Data to examine below:

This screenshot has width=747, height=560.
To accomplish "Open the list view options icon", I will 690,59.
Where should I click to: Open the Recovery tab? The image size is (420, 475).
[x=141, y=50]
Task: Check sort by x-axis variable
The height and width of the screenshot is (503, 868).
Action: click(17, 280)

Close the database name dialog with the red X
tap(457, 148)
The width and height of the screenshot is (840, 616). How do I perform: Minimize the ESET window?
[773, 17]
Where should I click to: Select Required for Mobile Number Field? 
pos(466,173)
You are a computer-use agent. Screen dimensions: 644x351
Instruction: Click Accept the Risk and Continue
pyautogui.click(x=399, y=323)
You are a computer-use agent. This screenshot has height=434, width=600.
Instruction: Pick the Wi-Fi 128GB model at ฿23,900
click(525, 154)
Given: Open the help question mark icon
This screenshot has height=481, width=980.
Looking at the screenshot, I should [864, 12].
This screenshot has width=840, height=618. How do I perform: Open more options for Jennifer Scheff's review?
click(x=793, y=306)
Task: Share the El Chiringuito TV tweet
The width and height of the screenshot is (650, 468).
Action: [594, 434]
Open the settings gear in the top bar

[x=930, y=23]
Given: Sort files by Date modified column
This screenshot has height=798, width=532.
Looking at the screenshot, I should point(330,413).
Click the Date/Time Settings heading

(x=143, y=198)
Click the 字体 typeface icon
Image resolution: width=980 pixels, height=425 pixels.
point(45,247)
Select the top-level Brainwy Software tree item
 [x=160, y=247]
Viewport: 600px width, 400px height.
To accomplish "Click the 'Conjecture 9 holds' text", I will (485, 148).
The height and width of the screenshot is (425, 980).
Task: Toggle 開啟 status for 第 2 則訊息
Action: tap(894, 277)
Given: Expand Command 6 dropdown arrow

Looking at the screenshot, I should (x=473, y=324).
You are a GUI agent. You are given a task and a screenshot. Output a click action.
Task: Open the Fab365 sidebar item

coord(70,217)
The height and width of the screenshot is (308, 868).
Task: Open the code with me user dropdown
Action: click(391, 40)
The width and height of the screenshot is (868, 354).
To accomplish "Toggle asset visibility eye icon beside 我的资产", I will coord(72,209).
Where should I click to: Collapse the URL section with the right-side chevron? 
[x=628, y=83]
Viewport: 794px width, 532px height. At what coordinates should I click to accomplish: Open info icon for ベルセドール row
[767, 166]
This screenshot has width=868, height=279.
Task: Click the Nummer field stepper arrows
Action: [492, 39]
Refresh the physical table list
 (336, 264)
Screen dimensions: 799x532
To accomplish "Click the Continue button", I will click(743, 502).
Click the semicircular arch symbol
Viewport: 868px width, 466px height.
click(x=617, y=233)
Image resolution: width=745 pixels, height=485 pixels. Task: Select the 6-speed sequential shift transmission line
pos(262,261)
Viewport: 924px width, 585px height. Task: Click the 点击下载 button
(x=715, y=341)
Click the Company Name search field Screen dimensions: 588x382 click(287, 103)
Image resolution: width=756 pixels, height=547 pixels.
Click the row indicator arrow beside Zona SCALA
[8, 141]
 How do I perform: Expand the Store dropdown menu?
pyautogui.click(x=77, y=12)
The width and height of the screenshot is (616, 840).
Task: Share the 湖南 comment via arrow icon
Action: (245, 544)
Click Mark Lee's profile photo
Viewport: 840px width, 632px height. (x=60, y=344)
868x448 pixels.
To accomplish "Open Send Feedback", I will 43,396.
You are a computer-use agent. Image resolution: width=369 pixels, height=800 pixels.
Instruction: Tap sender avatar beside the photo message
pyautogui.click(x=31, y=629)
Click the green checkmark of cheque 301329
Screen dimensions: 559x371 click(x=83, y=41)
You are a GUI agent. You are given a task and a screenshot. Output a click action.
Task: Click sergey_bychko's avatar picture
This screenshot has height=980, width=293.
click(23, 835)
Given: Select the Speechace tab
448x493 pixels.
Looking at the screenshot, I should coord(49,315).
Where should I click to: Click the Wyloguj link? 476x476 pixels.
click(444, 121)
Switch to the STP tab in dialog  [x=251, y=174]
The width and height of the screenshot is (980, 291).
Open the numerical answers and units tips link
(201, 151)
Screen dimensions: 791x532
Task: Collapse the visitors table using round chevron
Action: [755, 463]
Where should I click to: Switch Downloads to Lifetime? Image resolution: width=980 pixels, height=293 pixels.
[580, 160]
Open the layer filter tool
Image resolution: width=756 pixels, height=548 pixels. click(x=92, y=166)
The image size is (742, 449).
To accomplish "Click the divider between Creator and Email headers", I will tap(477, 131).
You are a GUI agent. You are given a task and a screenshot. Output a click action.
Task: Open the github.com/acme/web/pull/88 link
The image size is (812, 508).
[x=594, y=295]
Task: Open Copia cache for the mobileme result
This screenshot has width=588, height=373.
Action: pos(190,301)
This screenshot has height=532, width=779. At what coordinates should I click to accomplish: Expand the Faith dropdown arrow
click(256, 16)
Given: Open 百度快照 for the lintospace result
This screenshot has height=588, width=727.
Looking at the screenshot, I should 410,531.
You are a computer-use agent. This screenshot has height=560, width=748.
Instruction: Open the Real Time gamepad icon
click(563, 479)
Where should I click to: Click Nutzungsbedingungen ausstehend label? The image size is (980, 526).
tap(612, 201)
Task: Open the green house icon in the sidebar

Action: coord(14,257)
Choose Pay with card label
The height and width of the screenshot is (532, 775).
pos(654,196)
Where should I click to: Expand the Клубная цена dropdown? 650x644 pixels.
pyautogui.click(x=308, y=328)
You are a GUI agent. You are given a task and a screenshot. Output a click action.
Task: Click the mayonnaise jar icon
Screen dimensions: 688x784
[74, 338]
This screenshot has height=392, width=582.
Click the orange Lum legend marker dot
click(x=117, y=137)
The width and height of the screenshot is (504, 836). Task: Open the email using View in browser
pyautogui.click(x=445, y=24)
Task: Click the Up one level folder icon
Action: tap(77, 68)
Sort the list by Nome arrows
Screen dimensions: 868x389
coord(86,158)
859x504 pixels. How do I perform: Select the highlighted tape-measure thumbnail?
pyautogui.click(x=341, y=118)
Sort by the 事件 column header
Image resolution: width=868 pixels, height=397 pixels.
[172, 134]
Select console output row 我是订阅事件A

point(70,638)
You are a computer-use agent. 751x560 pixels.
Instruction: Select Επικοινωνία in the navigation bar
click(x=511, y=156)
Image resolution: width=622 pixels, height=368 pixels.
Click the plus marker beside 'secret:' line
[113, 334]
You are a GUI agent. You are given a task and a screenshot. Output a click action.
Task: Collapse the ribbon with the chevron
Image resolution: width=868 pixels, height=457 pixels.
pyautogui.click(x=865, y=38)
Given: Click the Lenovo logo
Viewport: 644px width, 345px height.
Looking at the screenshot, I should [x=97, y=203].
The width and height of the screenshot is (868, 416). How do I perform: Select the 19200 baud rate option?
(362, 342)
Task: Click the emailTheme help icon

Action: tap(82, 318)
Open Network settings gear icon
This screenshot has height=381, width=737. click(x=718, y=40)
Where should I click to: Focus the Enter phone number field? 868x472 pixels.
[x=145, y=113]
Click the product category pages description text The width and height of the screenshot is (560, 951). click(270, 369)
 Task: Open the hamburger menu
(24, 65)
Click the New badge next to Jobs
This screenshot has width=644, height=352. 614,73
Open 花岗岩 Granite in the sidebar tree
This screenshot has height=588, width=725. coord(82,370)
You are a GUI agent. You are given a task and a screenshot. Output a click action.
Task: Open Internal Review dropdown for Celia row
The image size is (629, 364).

End of Data to examine.

*Aim of the task*: Each line in the entries above, starting at the line with "You are a computer-use agent. Screen" and ending at the line with "Given: Open the help question mark icon", is to be printed exactly, and only those lines.

*Completed task*:
You are a computer-use agent. Screen dimensions: 644x351
Instruction: Click Accept the Risk and Continue
pyautogui.click(x=399, y=323)
You are a computer-use agent. This screenshot has height=434, width=600.
Instruction: Pick the Wi-Fi 128GB model at ฿23,900
click(525, 154)
Given: Open the help question mark icon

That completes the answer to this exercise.